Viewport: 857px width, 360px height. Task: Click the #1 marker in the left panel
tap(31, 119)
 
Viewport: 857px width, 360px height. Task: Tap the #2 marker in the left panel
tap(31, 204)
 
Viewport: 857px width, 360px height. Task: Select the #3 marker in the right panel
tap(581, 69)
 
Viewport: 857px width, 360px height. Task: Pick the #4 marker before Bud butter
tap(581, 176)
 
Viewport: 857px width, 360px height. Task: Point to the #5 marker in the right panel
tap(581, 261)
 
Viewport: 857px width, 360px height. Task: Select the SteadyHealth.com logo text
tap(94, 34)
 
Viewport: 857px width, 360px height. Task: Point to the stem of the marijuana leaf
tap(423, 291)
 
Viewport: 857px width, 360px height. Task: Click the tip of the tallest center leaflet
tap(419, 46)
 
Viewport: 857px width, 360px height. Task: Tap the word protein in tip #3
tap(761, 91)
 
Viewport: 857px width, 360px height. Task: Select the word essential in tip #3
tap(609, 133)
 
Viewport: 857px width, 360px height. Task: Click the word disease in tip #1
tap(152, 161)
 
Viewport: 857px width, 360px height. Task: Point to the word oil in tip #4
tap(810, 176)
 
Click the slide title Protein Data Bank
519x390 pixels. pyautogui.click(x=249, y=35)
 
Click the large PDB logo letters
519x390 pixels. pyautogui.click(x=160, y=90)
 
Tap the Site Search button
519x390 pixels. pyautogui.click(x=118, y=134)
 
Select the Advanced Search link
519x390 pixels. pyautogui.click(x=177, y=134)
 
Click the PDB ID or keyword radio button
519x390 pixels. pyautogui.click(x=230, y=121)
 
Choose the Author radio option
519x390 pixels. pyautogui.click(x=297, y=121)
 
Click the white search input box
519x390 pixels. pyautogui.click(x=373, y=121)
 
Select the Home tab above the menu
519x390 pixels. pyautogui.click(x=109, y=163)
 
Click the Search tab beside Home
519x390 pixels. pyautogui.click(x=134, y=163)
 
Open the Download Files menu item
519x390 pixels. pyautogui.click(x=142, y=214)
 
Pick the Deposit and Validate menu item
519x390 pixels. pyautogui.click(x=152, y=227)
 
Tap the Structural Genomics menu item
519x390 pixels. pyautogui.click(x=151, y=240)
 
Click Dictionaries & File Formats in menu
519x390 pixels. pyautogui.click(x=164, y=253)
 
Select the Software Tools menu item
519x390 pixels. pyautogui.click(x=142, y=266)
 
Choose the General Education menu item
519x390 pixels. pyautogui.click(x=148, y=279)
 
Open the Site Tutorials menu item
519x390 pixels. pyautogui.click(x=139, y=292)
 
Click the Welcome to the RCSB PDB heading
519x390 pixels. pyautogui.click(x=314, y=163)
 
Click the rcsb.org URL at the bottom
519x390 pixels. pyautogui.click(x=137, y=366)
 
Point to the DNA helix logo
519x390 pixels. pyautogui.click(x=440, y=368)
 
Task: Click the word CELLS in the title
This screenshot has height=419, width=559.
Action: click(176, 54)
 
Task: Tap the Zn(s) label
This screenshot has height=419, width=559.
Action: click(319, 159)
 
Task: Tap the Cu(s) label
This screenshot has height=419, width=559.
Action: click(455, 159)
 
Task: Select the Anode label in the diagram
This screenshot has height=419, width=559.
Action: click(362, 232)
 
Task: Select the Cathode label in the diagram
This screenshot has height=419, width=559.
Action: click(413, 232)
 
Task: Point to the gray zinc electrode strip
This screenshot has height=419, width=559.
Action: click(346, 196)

→ **Task details**
From the line that contains "Task: Select the Anode label in the diagram" to the last line of the data, write out each line exactly and add nothing.

→ **Solution to this exercise**
Task: Select the Anode label in the diagram
This screenshot has height=419, width=559.
Action: click(362, 232)
 
Task: Select the Cathode label in the diagram
This screenshot has height=419, width=559.
Action: click(413, 232)
 
Task: Point to the gray zinc electrode strip
This screenshot has height=419, width=559.
Action: click(346, 196)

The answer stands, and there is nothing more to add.